Wednesday, August 10, 2011

Finally, a pundit with a clue explains Obama to progressives


http://www.dailykos.com/story/2011/07/28/999869/-Finally,-a-pundit-with-a-clue-explains-Obama-to-progressives

Thu Jul 28, 2011 at 08:13 AM PDT
Finally, a pundit with a clue explains Obama to progressives
by Willinois

Many progressive pundits seem to be stuck in the past. They expect Obama to be another Bill Clinton. Even before the inauguration he was accused of being the next DLC conservative Democratic sell-out after every hint of compromise or attempt at consensus building.

They don't get it. They don't understand Obama's approach because they're expecting a repeat of something more familiar.

Finally, I saw an article by someone who does get it. James Warren, writing for the Atlantic, explains Obama in context of his background in the Illinois State Senate and as a "deal-making community organizer." I've always viewed Obama through the same lens and I suspect that's why I'm very rarely surprised by anything he does.

And, as you watch him, be reminded of his informative pre-law school days as a community organizer in Chicago. Recall how they inspired both Rudy Giuliani and Sarah Palin to openly mock the term "community organizer" at the 2008 Republican National Convention, with the former New York mayor unable to contain derisive giggling as he openly wondered what the term stood for.

Well, it stands for giving power to the powerless.
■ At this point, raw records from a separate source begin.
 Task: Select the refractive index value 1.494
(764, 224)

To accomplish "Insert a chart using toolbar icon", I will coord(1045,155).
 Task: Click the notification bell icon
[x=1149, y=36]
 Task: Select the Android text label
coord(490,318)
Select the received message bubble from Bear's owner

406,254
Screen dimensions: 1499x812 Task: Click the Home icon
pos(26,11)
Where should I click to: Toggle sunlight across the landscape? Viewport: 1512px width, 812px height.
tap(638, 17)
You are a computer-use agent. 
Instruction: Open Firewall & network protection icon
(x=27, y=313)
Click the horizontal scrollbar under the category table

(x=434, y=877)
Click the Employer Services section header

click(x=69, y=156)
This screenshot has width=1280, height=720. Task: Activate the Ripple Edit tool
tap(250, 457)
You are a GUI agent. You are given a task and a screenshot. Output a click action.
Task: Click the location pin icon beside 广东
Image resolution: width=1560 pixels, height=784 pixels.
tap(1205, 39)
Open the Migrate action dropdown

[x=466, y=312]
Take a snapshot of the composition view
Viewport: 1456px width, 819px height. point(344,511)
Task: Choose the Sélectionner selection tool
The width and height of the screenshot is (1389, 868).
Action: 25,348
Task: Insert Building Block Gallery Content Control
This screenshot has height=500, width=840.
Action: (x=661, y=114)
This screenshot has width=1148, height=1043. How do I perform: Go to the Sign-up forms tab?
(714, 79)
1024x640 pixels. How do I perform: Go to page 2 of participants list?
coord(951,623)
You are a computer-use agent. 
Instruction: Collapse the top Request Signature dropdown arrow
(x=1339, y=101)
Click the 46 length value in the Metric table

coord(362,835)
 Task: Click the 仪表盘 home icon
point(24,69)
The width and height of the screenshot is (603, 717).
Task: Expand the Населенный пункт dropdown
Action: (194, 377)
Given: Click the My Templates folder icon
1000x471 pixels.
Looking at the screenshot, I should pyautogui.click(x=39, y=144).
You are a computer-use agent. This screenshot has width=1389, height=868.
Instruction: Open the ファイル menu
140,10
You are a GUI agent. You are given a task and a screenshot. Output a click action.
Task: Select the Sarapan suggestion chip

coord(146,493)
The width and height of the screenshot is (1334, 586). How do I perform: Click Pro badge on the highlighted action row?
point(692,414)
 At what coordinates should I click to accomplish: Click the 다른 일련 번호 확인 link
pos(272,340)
But, for Obama, it also meant a strategic set of notions about finding mutual agreement among people with the most divergent of motivations, according to Obama mentors whom I know from back then and David Maraniss, the journalist-author now working on an Obama biography.

He describes Obama as taking a pragmatic, non-ideological approach to making progress, which incidentally, is how Saul Alinsky describes his own approach in the community organizing favorite, "Rules for Radicals: A Pragmatic Primer for Realistic Radicals."

[.....]

He comes from a background which assumes that taking what you can get and fighting for more next year isn't considered a failure. Neither is getting people together for a solution that most can be happy with as long as progress is being made.

[...]

Obama's approach isn't evidence that he's a center-right or conservative President as I've seen him described by left pundits and bloggers. It's a difference of tactics, not ideology.

Undoubtedly, Obama needs to be pushed to do better. But, the comparisons to Clintonian third-way politics and broad-brushed denunciations don't add to the pressure or contribute to an understanding of what's really going on.

I'm afraid that too many on the left have been beaten down by decades of little or no progress. Losing has become part of their ideological identity to the extent that compromise is interpreted as failure . Progressives must learn to define success in ways other than losing righteously. There's a rising generation of progressives who aren't overburdened with cynicism and they're determined to get something done.